Ablation of Lrp4 in Schwann Cells Promotes Peripheral Nerve Regeneration in Mice

SIMPLE SUMMARY: Schwann cells (SCs) are the primary glial cells in the peripheral nervous system and play an indispensable role in peripheral nerve regeneration. A recent study indicated the potential involvement of low-density lipoprotein receptor-related protein 4 (Lrp4) in axonal regeneration in larval zebrafish. However, whether Lrp4 participates in nerve regeneration in mammals remains unknown. Herein, we constructed conditional knockout (cKO) mice in which Lrp4 was specifically deleted in SCs under the control of the Dhh-cre promoter. We found that the peripheral nerve regeneration in cKO mice was more robust than that in control mice. Assessment of SC proliferation via BrdU staining revealed significantly increased cell numbers in the cKO mice. Furthermore, as a master transcription factor participating in the onset of myelination, Krox-20 was dramatically downregulated in the injured nerves of the cKO group compared with the control group nerves. The enhanced demyelination speed in cKO mice was confirmed by electron microscopy. Altogether, these results suggest that Krox-20 downregulation in mutant mice leads to SC proliferation upon injury and that SCs can remove myelin debris, thereby promoting nerve regeneration. ABSTRACT: Low-density lipoprotein receptor-related protein 4 (Lrp4) is a critical protein involved in the Agrin-Lrp4-MuSK signaling pathway that drives the clustering of acetylcholine receptors (AChRs) at the neuromuscular junction (NMJ).
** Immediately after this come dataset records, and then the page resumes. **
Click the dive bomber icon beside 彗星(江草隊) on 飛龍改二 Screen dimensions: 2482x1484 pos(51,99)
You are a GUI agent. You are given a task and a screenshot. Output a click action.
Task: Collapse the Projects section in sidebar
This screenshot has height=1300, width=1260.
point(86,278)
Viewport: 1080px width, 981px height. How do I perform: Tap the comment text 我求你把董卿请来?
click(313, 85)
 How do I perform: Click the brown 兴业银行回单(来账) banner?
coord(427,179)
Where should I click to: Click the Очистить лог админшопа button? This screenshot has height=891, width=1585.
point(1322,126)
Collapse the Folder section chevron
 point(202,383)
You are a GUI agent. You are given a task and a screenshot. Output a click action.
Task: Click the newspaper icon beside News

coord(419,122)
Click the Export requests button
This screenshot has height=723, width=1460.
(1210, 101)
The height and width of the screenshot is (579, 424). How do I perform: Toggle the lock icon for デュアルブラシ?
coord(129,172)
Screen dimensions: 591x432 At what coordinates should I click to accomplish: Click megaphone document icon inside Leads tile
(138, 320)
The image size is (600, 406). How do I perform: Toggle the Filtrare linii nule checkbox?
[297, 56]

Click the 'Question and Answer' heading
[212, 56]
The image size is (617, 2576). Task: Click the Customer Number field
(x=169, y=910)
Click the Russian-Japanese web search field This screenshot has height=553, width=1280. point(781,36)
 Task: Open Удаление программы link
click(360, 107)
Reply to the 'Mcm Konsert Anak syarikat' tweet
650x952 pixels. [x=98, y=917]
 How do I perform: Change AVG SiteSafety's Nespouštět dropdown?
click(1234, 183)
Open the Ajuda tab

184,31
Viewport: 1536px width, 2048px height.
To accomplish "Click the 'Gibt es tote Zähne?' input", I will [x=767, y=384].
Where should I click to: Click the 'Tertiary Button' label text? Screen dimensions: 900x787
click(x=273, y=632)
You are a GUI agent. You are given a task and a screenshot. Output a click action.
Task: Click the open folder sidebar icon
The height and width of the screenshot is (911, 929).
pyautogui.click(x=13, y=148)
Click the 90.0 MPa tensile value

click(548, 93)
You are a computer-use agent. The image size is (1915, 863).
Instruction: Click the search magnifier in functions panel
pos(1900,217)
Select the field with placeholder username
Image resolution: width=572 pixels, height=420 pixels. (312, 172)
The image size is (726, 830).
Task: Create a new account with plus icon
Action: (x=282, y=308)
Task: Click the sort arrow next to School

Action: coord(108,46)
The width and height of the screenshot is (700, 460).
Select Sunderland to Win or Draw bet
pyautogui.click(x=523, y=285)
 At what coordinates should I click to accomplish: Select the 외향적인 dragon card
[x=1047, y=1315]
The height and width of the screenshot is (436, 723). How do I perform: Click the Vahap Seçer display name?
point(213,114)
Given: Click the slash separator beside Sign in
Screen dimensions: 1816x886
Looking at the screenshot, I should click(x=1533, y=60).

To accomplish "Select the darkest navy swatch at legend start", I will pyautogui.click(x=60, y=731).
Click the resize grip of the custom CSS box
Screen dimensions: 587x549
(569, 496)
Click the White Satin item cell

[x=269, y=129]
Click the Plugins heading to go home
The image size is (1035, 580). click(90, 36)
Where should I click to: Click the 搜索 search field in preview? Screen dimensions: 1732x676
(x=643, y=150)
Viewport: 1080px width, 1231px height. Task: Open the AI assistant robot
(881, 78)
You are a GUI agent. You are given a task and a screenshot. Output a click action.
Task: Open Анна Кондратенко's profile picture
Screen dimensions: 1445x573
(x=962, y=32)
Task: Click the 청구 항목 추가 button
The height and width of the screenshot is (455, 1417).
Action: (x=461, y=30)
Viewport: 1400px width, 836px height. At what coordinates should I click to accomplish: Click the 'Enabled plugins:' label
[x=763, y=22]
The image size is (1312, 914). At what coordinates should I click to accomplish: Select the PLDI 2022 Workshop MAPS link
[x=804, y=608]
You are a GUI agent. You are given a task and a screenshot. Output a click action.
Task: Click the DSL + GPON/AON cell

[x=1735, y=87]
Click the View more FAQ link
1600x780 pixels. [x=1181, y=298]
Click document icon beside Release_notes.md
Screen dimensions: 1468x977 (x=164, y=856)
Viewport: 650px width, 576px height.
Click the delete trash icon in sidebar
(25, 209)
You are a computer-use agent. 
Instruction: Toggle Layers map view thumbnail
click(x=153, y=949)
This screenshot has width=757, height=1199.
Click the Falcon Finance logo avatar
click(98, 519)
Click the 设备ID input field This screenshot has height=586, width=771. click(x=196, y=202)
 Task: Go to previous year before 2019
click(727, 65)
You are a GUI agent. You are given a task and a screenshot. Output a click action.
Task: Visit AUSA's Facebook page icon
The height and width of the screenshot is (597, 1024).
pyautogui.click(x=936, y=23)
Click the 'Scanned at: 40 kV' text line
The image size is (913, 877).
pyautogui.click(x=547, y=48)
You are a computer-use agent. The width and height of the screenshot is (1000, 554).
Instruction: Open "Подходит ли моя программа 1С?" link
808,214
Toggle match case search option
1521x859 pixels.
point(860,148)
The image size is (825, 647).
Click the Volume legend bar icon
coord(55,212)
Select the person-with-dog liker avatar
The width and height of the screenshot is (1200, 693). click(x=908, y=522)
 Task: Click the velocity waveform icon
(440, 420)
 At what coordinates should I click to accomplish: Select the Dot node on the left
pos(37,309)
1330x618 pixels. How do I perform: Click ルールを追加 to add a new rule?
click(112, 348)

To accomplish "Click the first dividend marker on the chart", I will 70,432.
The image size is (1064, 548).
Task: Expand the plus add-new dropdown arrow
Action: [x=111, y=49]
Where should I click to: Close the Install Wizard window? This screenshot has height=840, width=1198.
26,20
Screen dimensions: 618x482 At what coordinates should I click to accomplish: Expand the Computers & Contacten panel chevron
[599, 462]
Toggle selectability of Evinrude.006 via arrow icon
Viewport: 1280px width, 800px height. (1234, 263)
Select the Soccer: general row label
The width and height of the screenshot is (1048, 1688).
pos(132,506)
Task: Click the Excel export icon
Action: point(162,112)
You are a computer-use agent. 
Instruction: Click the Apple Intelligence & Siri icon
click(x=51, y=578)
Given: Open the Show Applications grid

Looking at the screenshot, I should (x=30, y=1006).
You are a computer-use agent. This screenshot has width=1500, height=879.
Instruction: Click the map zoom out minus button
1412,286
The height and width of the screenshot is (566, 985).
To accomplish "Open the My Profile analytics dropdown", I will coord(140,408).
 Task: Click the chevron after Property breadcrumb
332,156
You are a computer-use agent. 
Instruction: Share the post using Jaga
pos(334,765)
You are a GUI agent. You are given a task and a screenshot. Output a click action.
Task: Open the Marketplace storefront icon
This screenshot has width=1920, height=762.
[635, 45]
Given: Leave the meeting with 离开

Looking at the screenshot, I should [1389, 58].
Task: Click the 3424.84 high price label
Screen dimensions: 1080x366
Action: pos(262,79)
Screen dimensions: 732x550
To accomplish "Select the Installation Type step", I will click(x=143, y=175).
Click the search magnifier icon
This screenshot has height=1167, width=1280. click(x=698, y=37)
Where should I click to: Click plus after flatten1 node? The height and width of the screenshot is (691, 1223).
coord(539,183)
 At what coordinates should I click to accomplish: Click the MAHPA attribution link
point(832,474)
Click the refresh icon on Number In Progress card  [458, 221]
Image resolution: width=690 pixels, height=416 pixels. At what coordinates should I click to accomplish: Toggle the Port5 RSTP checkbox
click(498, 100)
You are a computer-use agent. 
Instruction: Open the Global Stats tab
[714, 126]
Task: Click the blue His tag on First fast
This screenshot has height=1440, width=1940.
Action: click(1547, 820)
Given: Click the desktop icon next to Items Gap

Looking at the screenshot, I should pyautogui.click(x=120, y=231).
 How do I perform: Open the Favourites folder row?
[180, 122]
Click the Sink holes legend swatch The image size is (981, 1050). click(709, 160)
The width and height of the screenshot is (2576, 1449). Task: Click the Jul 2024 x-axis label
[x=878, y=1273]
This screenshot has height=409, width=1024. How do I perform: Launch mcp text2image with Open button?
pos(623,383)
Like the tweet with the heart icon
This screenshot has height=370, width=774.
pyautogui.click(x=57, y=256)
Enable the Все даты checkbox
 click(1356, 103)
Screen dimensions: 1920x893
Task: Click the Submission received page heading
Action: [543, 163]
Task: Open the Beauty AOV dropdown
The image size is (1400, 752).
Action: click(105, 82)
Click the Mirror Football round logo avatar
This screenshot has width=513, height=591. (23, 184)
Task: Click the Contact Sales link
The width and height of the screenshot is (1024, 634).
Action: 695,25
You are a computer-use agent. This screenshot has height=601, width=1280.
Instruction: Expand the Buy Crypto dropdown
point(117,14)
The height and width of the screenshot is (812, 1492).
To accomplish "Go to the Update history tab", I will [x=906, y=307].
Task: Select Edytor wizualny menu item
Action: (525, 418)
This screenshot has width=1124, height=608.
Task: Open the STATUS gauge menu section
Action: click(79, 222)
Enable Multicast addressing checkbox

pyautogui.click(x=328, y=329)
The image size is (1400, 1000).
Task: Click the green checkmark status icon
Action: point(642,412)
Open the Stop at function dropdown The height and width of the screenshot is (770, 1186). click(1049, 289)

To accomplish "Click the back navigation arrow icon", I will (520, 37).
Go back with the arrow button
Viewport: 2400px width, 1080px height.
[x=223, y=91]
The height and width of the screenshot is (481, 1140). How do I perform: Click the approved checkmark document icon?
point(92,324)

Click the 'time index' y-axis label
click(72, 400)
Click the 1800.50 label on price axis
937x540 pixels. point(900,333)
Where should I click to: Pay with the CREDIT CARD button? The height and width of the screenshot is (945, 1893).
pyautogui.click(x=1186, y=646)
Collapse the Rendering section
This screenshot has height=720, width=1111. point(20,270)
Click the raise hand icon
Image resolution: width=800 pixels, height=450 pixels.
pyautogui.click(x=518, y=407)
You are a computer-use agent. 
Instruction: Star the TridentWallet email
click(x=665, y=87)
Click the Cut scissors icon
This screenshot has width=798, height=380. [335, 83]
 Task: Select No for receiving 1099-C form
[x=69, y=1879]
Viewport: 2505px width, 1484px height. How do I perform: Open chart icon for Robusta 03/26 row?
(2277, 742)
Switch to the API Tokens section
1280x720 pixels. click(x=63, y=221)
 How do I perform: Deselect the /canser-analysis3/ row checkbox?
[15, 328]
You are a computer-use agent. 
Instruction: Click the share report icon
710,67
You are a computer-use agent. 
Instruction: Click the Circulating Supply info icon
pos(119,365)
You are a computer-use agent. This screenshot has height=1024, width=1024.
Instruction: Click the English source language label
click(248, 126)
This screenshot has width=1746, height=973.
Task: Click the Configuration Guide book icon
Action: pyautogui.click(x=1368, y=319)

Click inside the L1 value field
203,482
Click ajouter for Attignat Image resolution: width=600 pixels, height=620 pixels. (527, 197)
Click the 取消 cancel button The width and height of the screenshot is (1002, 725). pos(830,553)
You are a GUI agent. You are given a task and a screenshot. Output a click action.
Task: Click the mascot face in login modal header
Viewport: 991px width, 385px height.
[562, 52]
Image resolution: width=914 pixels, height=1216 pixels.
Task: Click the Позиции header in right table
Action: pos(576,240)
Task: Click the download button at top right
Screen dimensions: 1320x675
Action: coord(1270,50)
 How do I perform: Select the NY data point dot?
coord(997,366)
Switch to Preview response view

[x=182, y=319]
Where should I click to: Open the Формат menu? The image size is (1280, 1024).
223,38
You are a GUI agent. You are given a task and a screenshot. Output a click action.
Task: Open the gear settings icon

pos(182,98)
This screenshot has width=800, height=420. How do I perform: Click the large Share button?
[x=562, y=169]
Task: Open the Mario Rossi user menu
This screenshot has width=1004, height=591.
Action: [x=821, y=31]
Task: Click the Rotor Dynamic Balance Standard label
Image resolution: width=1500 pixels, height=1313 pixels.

Many studies have shown that Lrp4 also functions in kidney development, bone formation, nervous system development, etc. However, whether Lrp4 participates in nerve regeneration in mammals remains unknown. Herein, we show that Lrp4 is expressed in SCs and that conditional knockout (cKO) of Lrp4 in SCs promotes peripheral nerve regeneration. In Lrp4 cKO mice, the demyelination of SCs was accelerated, and the proliferation of SCs was increased in the injured nerve. Furthermore, we identified that two myelination-related genes, Krox-20 and Mpz, were downregulated more dramatically in the cKO group than in the control group. Our results elucidate a novel role of Lrp4 in peripheral nerve regeneration and thereby provide a potential therapeutic target for peripheral nerve recovery.